*** Opening Dataset ***

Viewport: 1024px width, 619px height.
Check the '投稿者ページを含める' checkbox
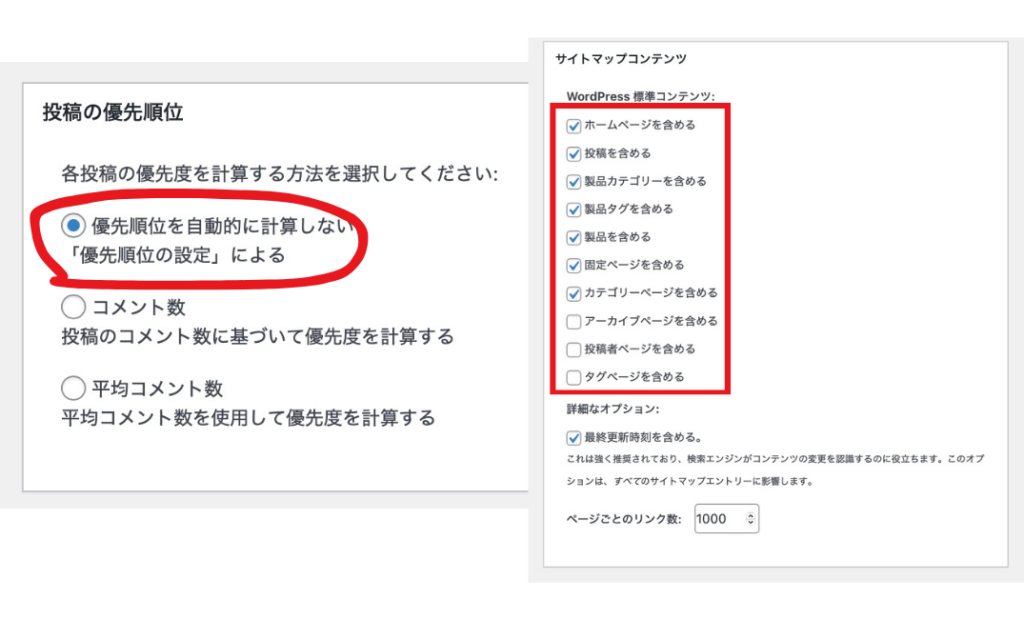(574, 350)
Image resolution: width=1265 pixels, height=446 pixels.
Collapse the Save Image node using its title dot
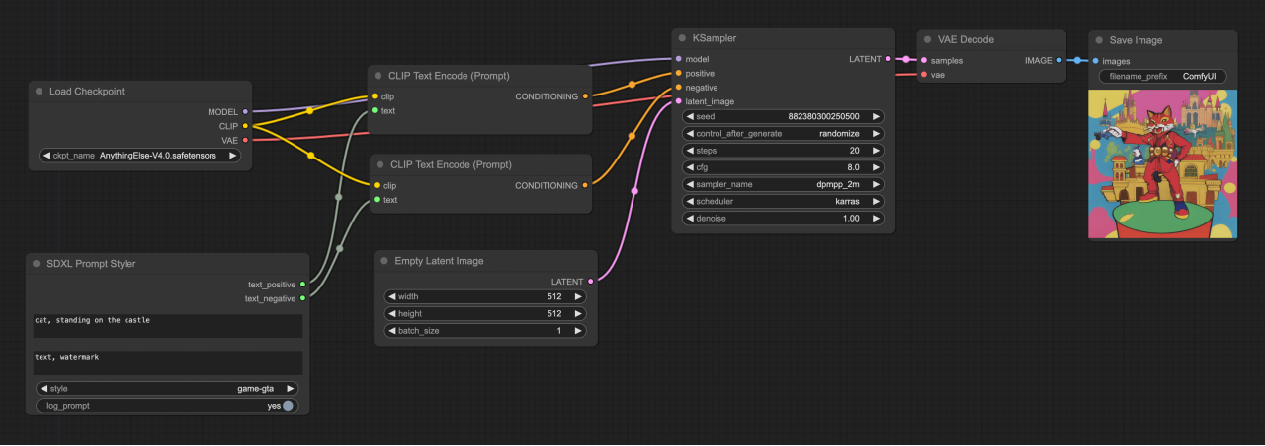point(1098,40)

*** Closing Dataset ***
*** Opening Dataset ***

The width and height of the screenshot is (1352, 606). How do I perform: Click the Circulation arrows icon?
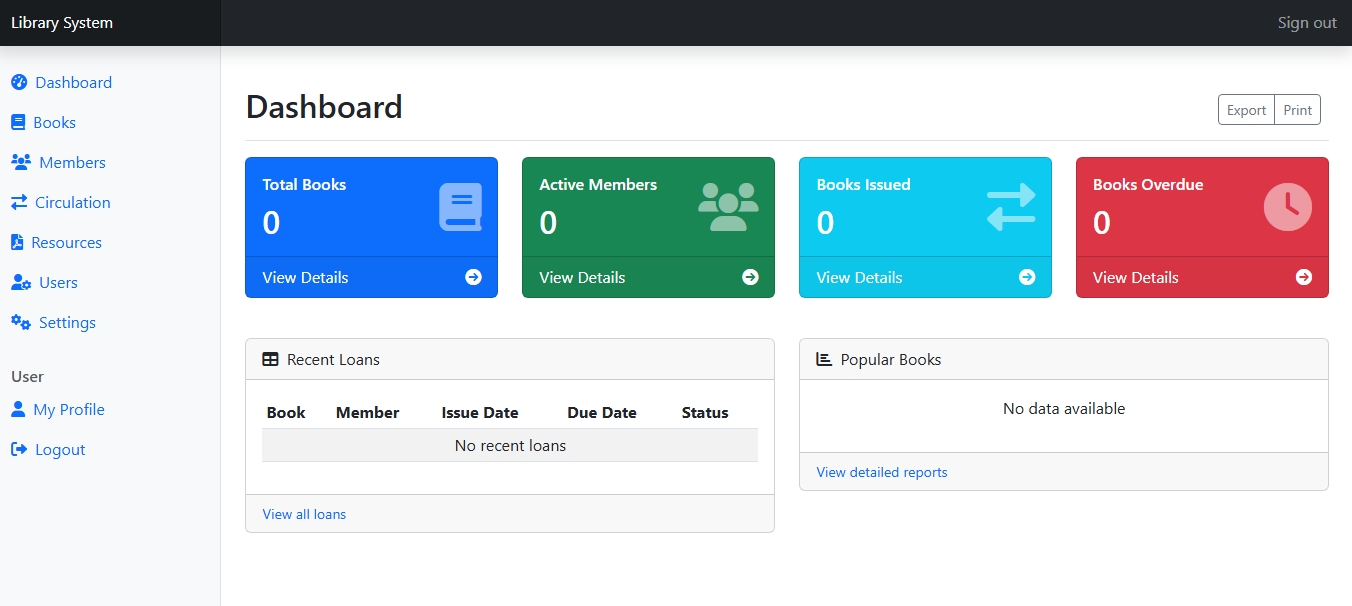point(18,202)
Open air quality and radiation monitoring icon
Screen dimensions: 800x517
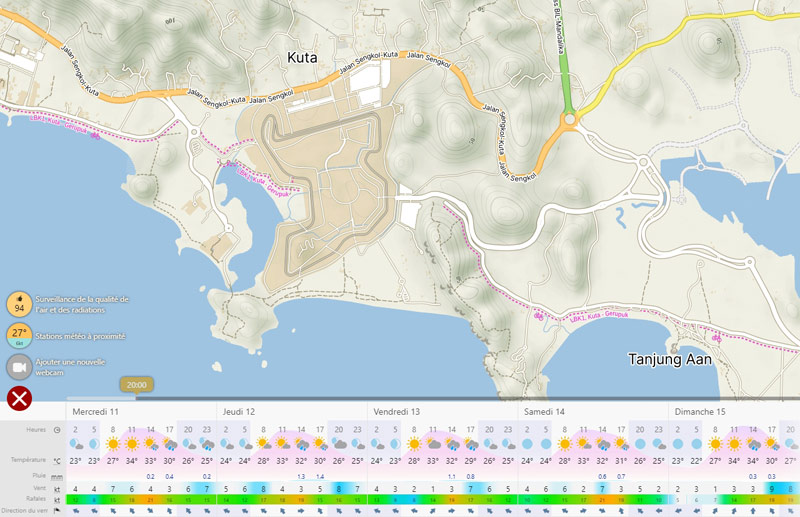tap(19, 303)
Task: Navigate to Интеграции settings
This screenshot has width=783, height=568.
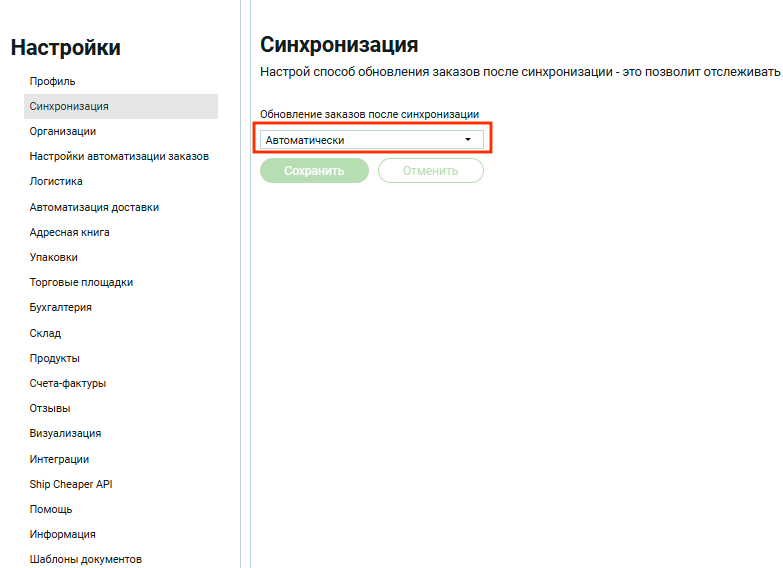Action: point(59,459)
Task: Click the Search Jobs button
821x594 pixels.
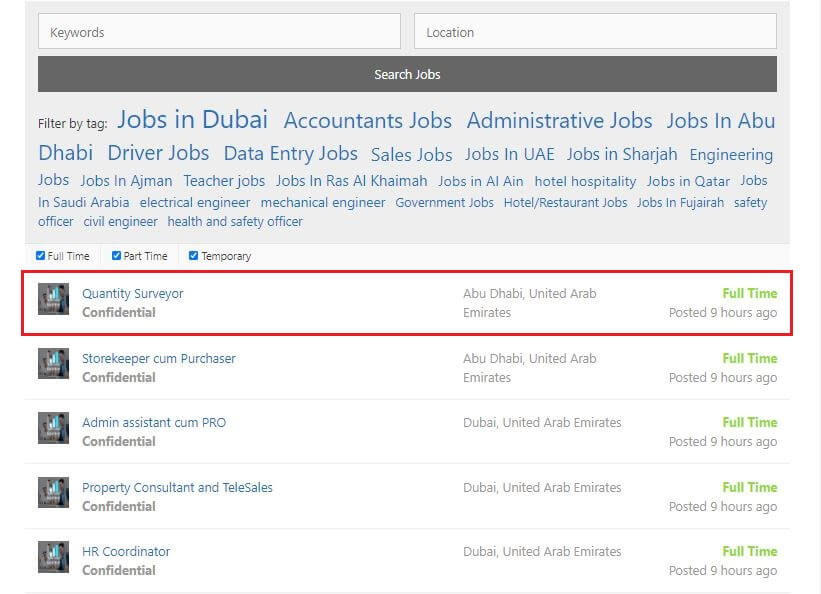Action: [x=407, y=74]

*** Closing Dataset ***
*** Opening Dataset ***

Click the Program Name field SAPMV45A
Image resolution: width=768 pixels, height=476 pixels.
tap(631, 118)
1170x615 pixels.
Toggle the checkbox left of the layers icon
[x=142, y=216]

*** Closing Dataset ***

**Your goal:**
Look through the records above for the string "Task", then copy every line that has it.

**Written solution:**
Task: Navigate to Интеграции settings
Task: Click the Search Jobs button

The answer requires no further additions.